Read through the listing below and copy each line in which the word "axis" occurs.

- Records for the task
···
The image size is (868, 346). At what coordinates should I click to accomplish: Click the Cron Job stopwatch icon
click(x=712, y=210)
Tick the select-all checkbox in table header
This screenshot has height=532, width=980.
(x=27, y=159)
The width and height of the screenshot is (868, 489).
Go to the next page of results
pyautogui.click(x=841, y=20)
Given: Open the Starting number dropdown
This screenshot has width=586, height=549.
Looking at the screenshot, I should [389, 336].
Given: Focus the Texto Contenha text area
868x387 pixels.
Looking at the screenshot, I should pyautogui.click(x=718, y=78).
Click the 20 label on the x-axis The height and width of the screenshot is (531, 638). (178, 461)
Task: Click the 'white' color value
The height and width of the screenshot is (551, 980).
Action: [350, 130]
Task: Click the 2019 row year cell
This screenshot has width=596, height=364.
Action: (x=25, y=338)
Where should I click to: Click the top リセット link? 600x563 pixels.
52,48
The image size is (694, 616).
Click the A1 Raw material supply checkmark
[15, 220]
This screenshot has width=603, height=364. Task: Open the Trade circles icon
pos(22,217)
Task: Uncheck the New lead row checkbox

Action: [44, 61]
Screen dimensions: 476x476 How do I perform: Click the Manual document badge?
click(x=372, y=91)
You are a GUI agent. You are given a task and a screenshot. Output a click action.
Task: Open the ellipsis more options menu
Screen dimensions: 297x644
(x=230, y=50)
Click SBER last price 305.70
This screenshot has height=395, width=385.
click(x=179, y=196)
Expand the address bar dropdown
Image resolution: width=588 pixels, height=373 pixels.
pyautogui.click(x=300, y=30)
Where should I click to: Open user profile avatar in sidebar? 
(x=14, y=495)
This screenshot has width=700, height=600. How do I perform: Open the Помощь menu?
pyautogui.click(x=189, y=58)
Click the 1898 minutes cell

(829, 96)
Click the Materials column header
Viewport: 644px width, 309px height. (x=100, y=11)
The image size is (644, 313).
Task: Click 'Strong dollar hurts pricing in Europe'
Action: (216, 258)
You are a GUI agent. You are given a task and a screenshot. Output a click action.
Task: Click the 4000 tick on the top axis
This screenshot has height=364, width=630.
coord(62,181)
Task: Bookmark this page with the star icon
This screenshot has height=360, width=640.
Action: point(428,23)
···
- Written response
Click the 20 label on the x-axis The height and width of the screenshot is (531, 638). (178, 461)
Task: Click the 4000 tick on the top axis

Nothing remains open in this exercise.